A prime example of an underappreciated female painter is Artemisia Gentileschi. Though she was born into an artistically accomplished family and even accepted into a prestigious art school, she's historically been overlooked in favor of Caravaggio, a contemporary painter attributed to spearheading the Baroque movement.
Fortunately, nowadays, more and more museums, art history books and catalogs, and other communicators of culture are starting to shine a light on this overshadowed figure—and the stories behind her most celebrated paintings.
“Self-portrait as a Female Martyr,” ca. 1615 (Photo: Wikimedia Commons Public Domain)
Here are five of Artemisia Gentileschi’s most powerful masterpieces.
“Susanna and the Elders,”c. 1610 (Photo: Wikimedia Commons Public Domain)
Judith Slaying Holofernes,” 1614-1620 (Photo: Wikimedia Commons Public Domain)
“Judith and Her Maidservant,” 1625 (Photo: Wikimedia Commons Public Domain)
Artemisia Gentileschi was born in Rome in 1593. With famours Tuscan painter Orazio Gentileschi as her father, Gentileschi was exposed to art at a young age.She worked with her father in his studio when she was a teenager, where she completed Susanna and the Elders, her earliest known artwork.

**Aim of the exercise:**
Could you print everything in the Artemisia Gentileschi excerpt from "A prime example" down to "the Baroque movement."? The listing after the Artemisia Gentileschi excerpt is separate material.

**Stored data:**
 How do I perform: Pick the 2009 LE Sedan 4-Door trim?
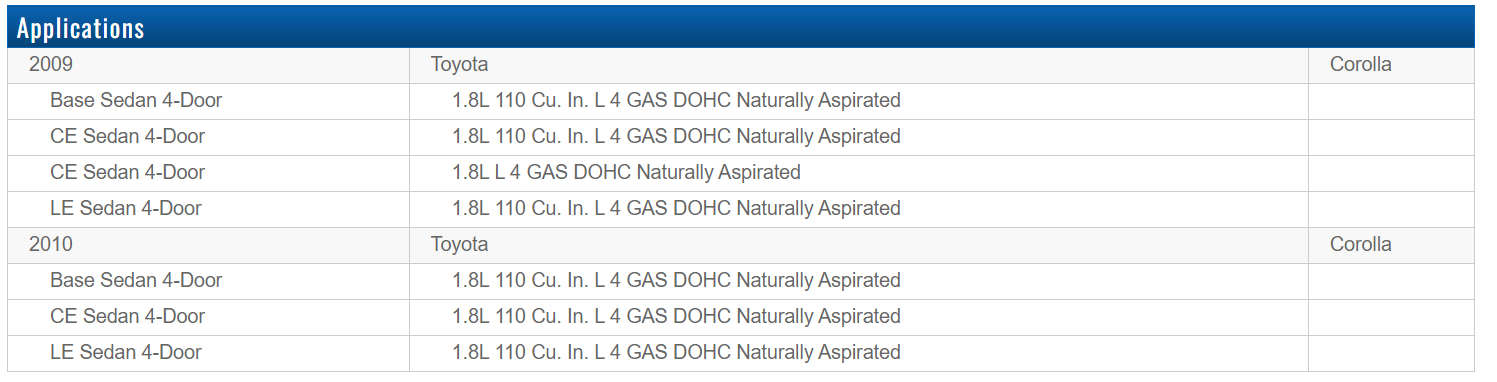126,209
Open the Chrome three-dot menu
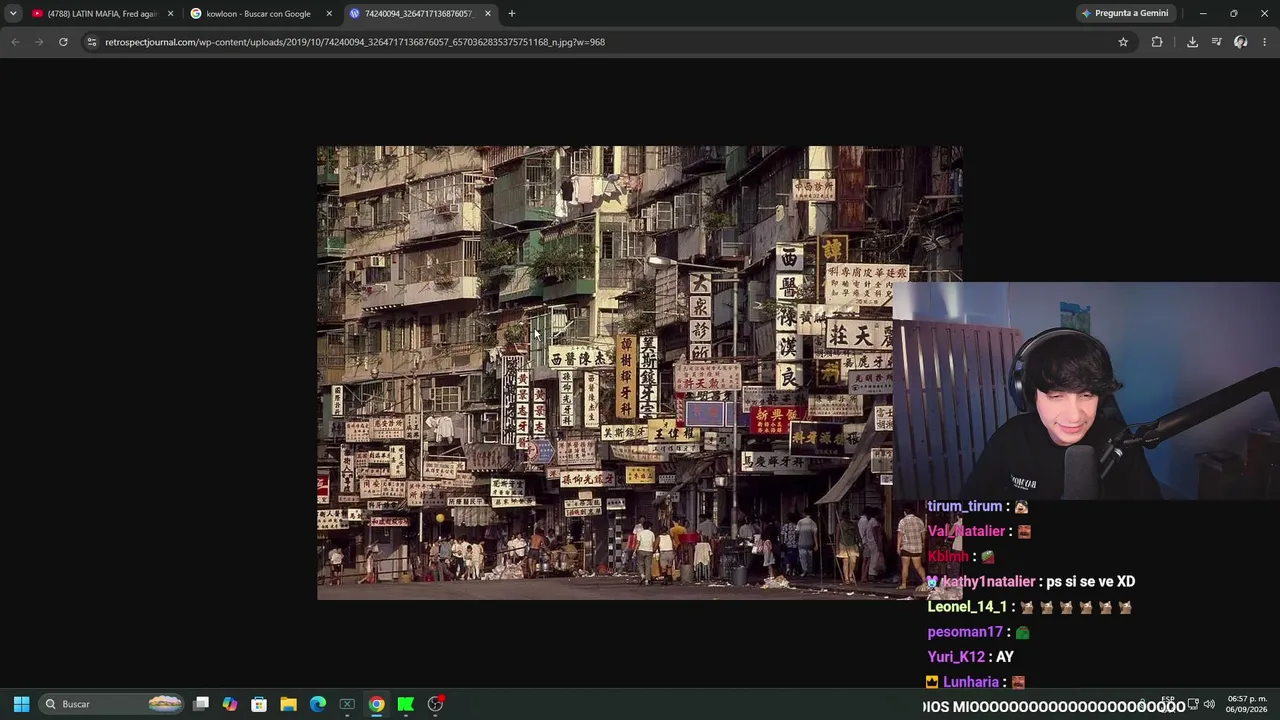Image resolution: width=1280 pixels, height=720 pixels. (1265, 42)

---

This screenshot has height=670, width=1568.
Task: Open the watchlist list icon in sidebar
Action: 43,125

==

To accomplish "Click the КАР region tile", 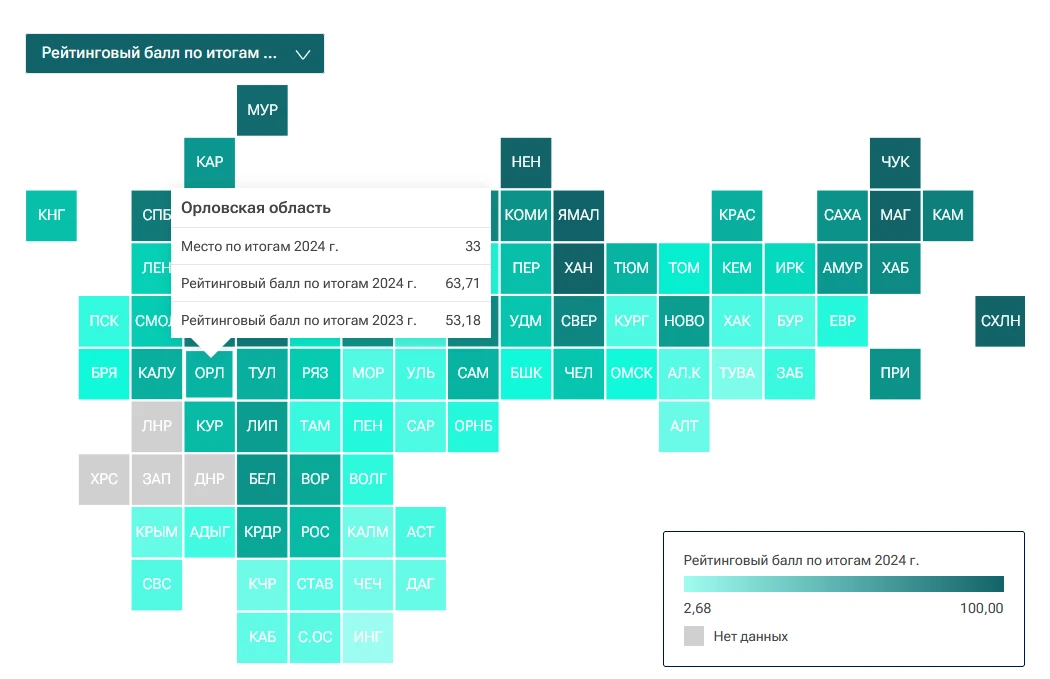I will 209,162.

**Task answer:**
A prime example of an underappreciated female painter is Artemisia Gentileschi. Though she was born into an artistically accomplished family and even accepted into a prestigious art school, she's historically been overlooked in favor of Caravaggio, a contemporary painter attributed to spearheading the Baroque movement.